Setup
Bronze source table (external to DLT, CDF & type widening enabled):
# Source table properties:
# delta.enableChangeDataFeed: "true"
# delta.enableDeletionVectors: "true"
# delta.enableTypeWidening: "true"
# delta.minReaderVersion: "3"
# delta.minWriterVersion: "7"
# Type widening applied:
spark.sql("ALTER TABLE cat_dev.poc.source_data ALTER COLUMN id TYPE BIGINT")
DLT Pipeline notebook:
import dlt
from pyspark.sql import functions as F
CATALOG = spark.conf.get("catalog", "test_catalog")

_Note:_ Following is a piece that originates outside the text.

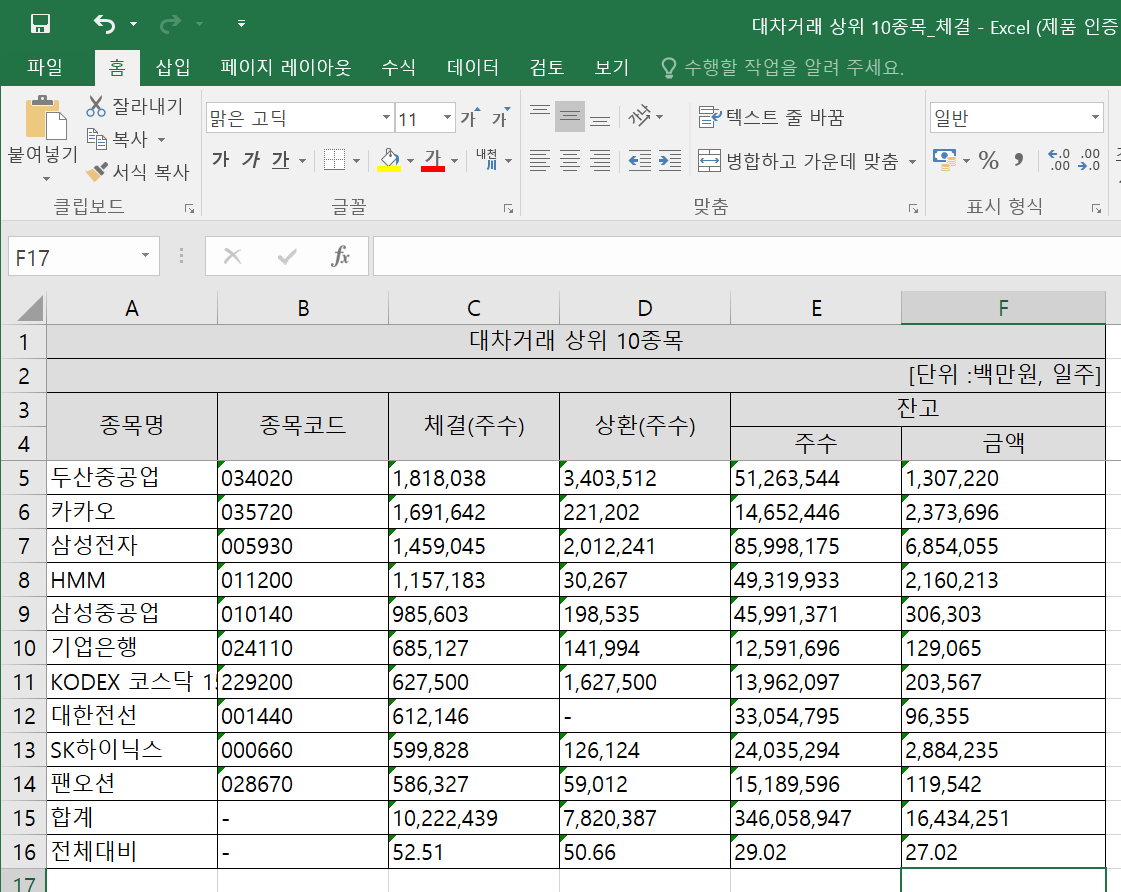
Task: Open the font name dropdown (맑은 고딕)
Action: [386, 118]
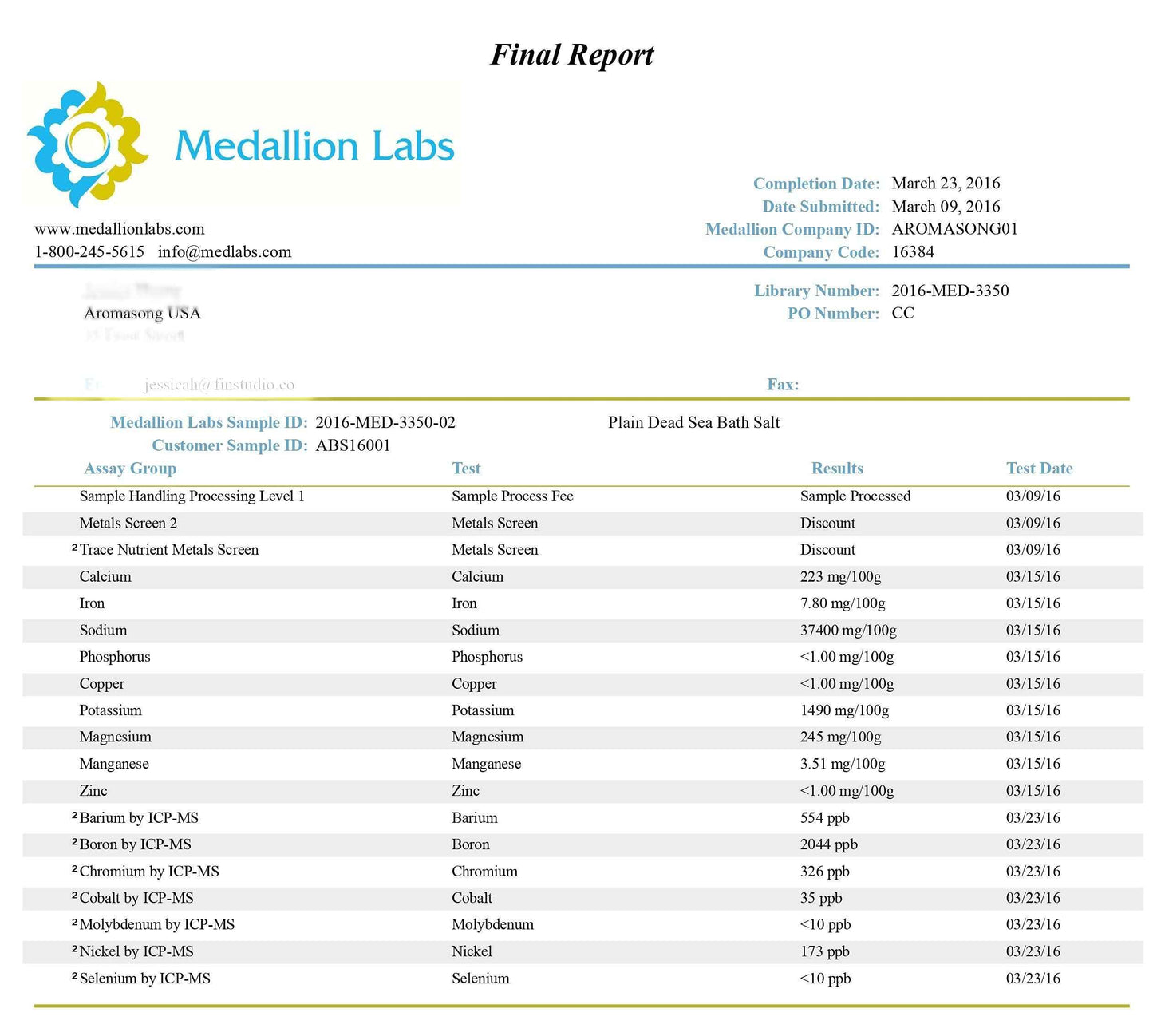Image resolution: width=1153 pixels, height=1036 pixels.
Task: Click the Library Number 2016-MED-3350
Action: pyautogui.click(x=950, y=291)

SOURCE_SCHEMA = "poc_schema_evolution"
SOURCE_TABLE = "source_data"
@Dlt.view
def bronze_source():
"""Read source data as CDF streaming"""
return (
spark.readStream
.format("delta")
.option("readChangeFeed", "true")
.table(f"{CATALOG}.{SOURCE_SCHEMA}.{SOURCE_TABLE}")
)
dlt.create_streaming_table(
name="silver_person",
comment="Silver person table - POC for schema evolution",
table_properties={
"delta.minReaderVersion": "3",
"delta.minWriterVersion": "7",
"pipelines.typeWideningAvailable": "true",
"pipelines.enableTypeWidening": "true",
"delta.columnMapping.mode": "name",
"delta.enableDeletionVectors": "true",
"delta.enableChangeDataFeed": "true",
"delta.autoOptimize.autoCompact": "true",
"delta.autoOptimize.optimizeWrite": "true",
"pipelines.reset.allowed": "false",
}
)
dlt.apply_changes(
target="silver_person",
source="bronze_source",
keys=["id"],
sequence_by=F.col("load_dts"),
stored_as_scd_type=1,
except_column_list=["_change_type", "_commit_version", "_commit_timestamp"],
)
Pipeline configuration (databricks.yml):
configuration:
catalog: ${var.catalog}
"spark.databricks.delta.streaming.skipChangeCommits": "true"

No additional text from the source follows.